Question 122291
If you set up a free body diagram and look at the forces acting on the particle. 
Let x be the axis parallel to the plane.
Let y be the axis perpendicular to the plane. 
The forces in the x direction are dynamic friction resisting motion and the gravity component assisting motion. 
The forces in the y direction are the gravity component in that direction and the normal force of the table pushing up on the particle. 
The dynamic friction is a function of the gravity component in the y direction.

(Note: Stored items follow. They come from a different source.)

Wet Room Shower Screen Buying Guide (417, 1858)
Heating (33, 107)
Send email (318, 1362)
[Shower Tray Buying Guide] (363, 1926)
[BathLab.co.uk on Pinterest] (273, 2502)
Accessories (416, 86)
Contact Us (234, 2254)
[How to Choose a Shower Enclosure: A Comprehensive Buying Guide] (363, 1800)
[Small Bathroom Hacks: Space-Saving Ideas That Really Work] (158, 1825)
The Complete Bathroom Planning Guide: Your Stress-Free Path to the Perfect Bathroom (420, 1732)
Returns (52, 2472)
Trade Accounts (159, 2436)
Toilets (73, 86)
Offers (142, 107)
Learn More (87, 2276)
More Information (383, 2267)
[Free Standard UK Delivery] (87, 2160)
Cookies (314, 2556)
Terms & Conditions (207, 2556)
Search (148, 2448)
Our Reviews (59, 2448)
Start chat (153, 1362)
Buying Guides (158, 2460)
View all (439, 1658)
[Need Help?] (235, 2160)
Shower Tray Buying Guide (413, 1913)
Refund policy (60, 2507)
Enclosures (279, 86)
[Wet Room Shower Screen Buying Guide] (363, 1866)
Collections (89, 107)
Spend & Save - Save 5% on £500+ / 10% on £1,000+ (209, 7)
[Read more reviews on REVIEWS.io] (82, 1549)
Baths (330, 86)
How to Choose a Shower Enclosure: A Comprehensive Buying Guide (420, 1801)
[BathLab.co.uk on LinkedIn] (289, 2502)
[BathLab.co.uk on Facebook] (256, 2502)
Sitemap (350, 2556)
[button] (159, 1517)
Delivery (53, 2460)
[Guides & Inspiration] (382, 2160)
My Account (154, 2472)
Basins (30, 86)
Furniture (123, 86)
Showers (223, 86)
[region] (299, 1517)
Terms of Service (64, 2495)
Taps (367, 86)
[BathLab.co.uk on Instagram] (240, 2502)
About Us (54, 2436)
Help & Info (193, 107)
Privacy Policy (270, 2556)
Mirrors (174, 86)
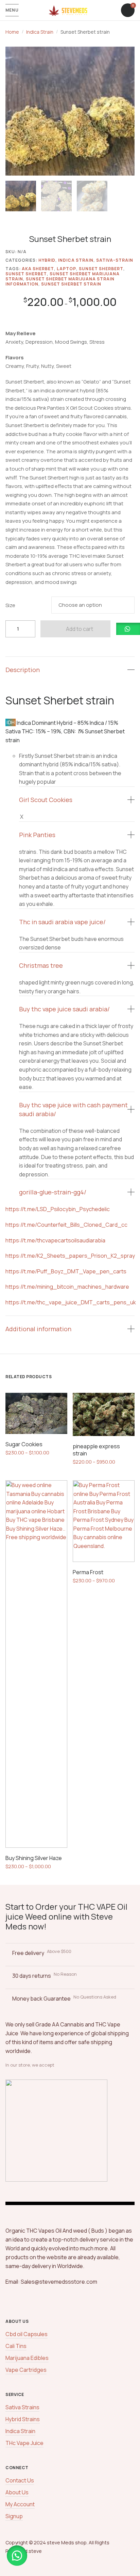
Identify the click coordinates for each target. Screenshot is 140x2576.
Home (12, 32)
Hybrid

Force balance in x direction : 1.{{{ma = F[x,g]-F[f]}}}
Force balance in y direction : 2.{{{0=F[N]-F[y,g]}}}
where 
{{{F[x,g]=mg sin(alpha)}}}
{{{F[y,g]=mg cos(alpha)}}}
{{{F[f]= (mu)F[N]=(mu) mg cos(alpha)}}}
{{{m}}} = Mass
{{{g}}} = Gravitational constant
{{{(mu)}}}= Coefficient of friction
{{{(alpha)}}}= Angle of incline

1.{{{ma = F[x,g]-F[f]}}}
{{{ma=mg sin(alpha)-(mu) mg cos(alpha)}}}
{{{ma-mg sin(alpha)=-(mu) mg cos(alpha)}}}
{{{(-ma+mg sin(alpha))/(mg cos(alpha))=(mu)}}}
{{{(mu)=(mg sin(alpha)-ma)/(mg cos(alpha))}}}
{{{(mu)=(2(9.8) sin(20)-2(1.5))/(2(9.8) cos(20))}}}
{{{(mu)=(2(9.8) (0.342)-2(1.5))/(2(9.8) (0.937))}}}
{{{(mu)=(6.7032-3.0)/(18.3652)}}}
{{{(mu)=0.20}}}